Commemorating Rabbi Morris Adler
The Jewish community of the Detroit area recently commemorated the 50th anniversary of the tragic death of a prominent leader, Rabbi Morris Adler. Born in Russia in 1906, Rabbi Adler was the spiritual leader of Congregation Shaarey Zedek in Detroit (later in Southfield, MI) from 1938 until 1966. On February 12, 1966, while presiding at religious services he was shot by a mentally disturbed congregant; he died 27 days later at the age of 59. The Reuther Library marks this sad anniversary and notes that Rabbi Adler’s legacy remains in several collections in the archives.
Rabbi Adler was a widely respected leader in the Jewish community and the wider community as well.

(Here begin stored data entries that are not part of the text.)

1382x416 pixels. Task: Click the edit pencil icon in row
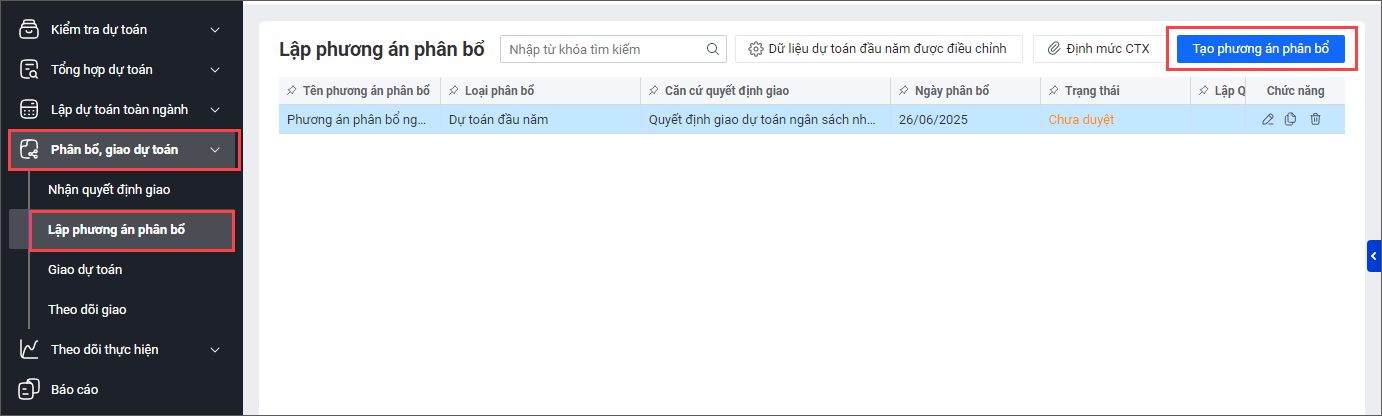1268,120
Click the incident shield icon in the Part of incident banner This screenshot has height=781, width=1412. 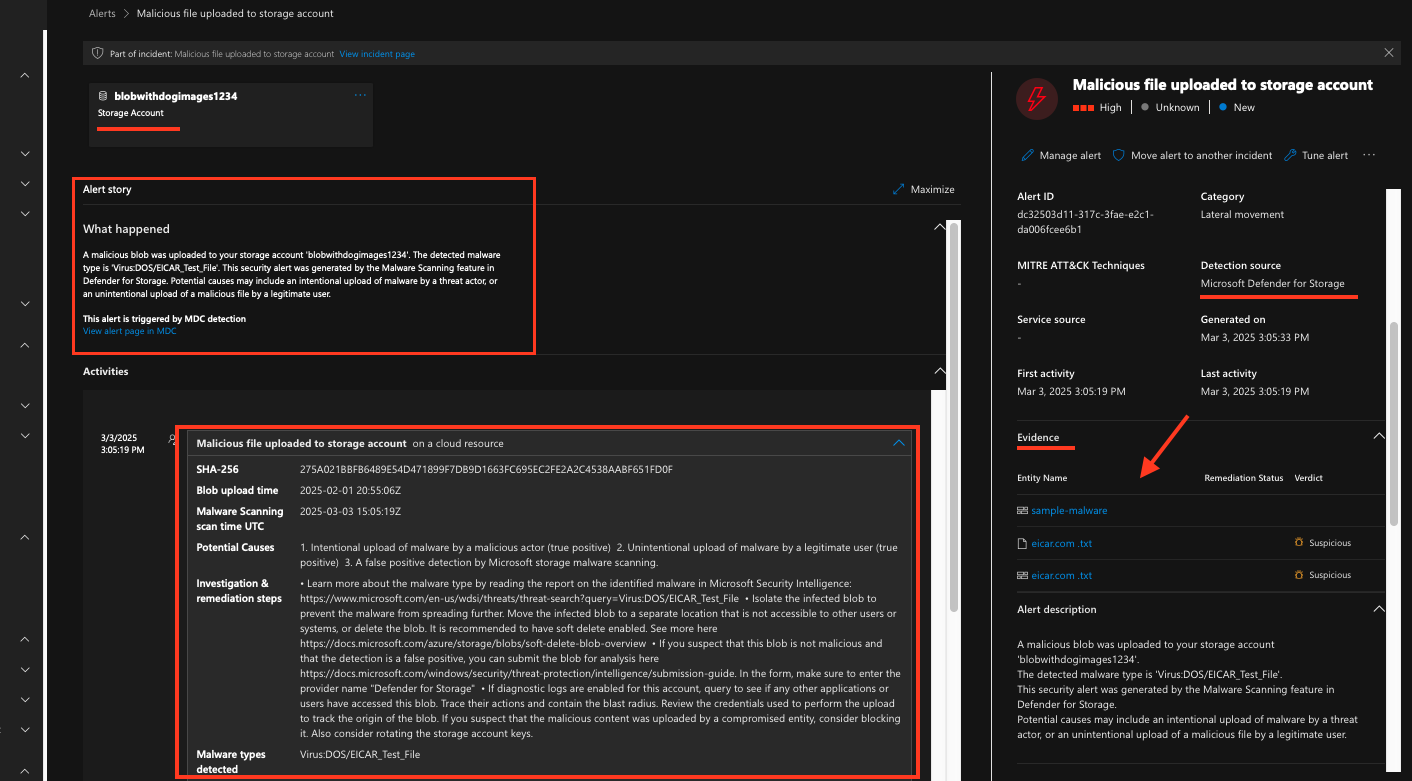coord(97,53)
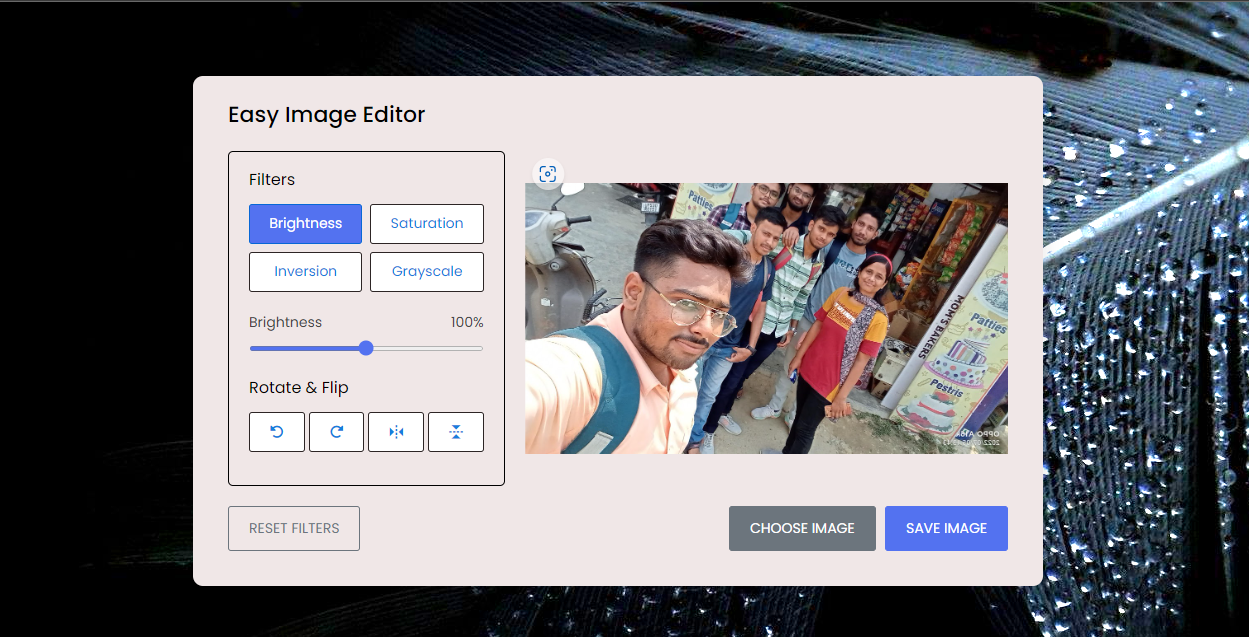Screen dimensions: 1249x637
Task: Click the Filters section heading
Action: (272, 180)
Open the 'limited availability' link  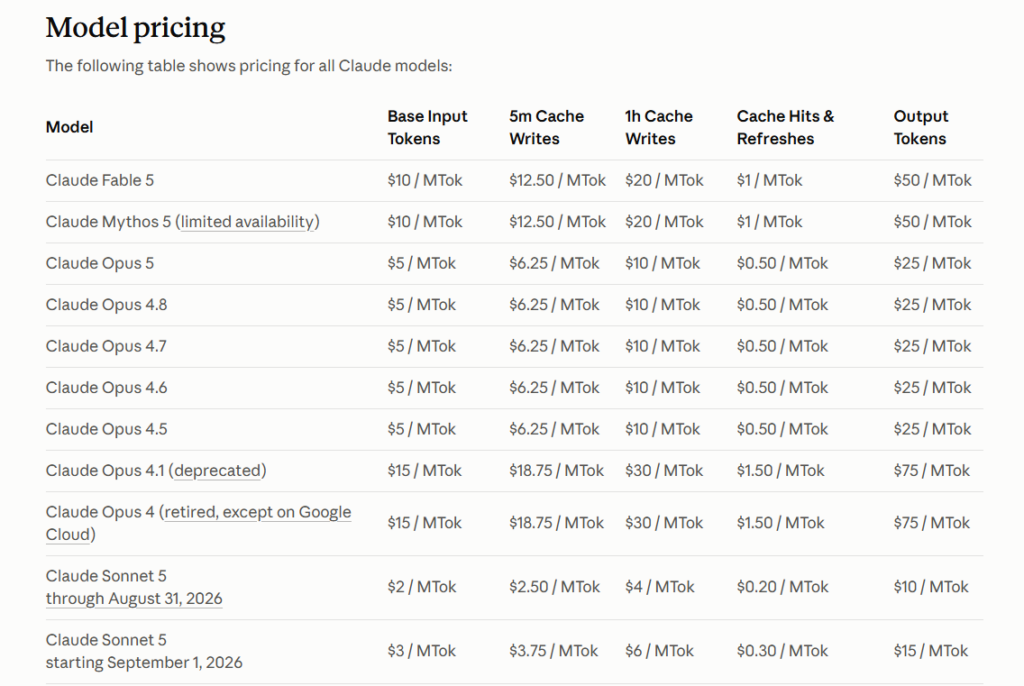point(248,222)

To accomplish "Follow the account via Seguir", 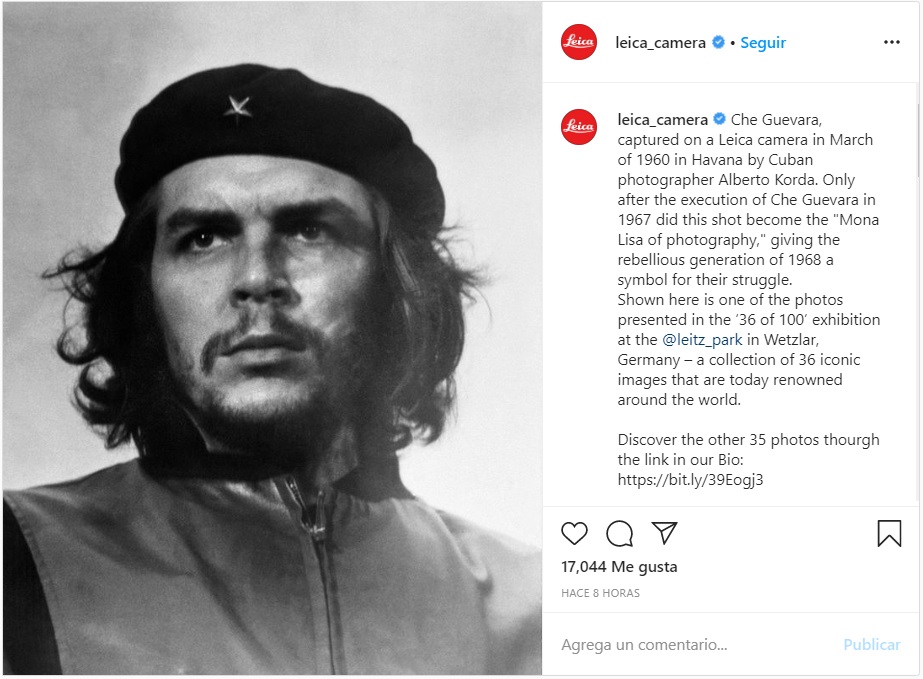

He was active in the civil rights movement, and served on the Michigan Fair Elections Practices Commission, the Governor’s Board of Higher Education, the Detroit Round Table of Christians and Jews, and Wayne State University’s Department of Near Eastern Languages. Adler was actively involved with the labor movement, working closely with Walter P. Reuther. Their mutual respect and friendship is made clear in Reuther’s records UAW President's Office: Walter P. Reuther Records , which contain long and warm letters between the men about labor and social issues, their family activities, and personal observations. Prominent members of the Jewish community whose papers at the Reuther Library contain correspondence with Rabbi Adler include Max M. Fisher Papers, JCA: Philip Slomovitz Papers, and Stanley J. Winkelman Papers. Adler was also an active member of the Jewish Community Council, whose records include correspondence and documents from Rabbi Adler on a variety of social and political issues JCA Jewish Community Council Records.
Walter Reuther appointed Rabbi Adler to the UAW Public Review Board when it was established in 1957, and the Rabbi chaired that organization from the beginning until his death in 1966. The records of the Review Board UAW Public Review Board Annual Report are included in the collections of the Reuther Library. In the foreword to the board’s 8th Annual Report published in 1966, Walter Reuther wrote, “Rabbi Adler has left us, but what he gave out of his fullness of spirit remains, in the democratic fabric of our Union and in our determination to honor his memory by remaining true to the ideals of justice and charity that ruled his life.”